TO BE DONE:
Output every line of the entries below verbatim, with no changes.

Extracted data entries:
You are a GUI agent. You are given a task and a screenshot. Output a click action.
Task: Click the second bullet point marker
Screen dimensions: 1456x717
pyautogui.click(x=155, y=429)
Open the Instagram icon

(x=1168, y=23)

REPLY TO THE TASK:
You are a GUI agent. You are given a task and a screenshot. Output a click action.
Task: Click the second bullet point marker
Screen dimensions: 1456x717
pyautogui.click(x=155, y=429)
Open the Instagram icon

(x=1168, y=23)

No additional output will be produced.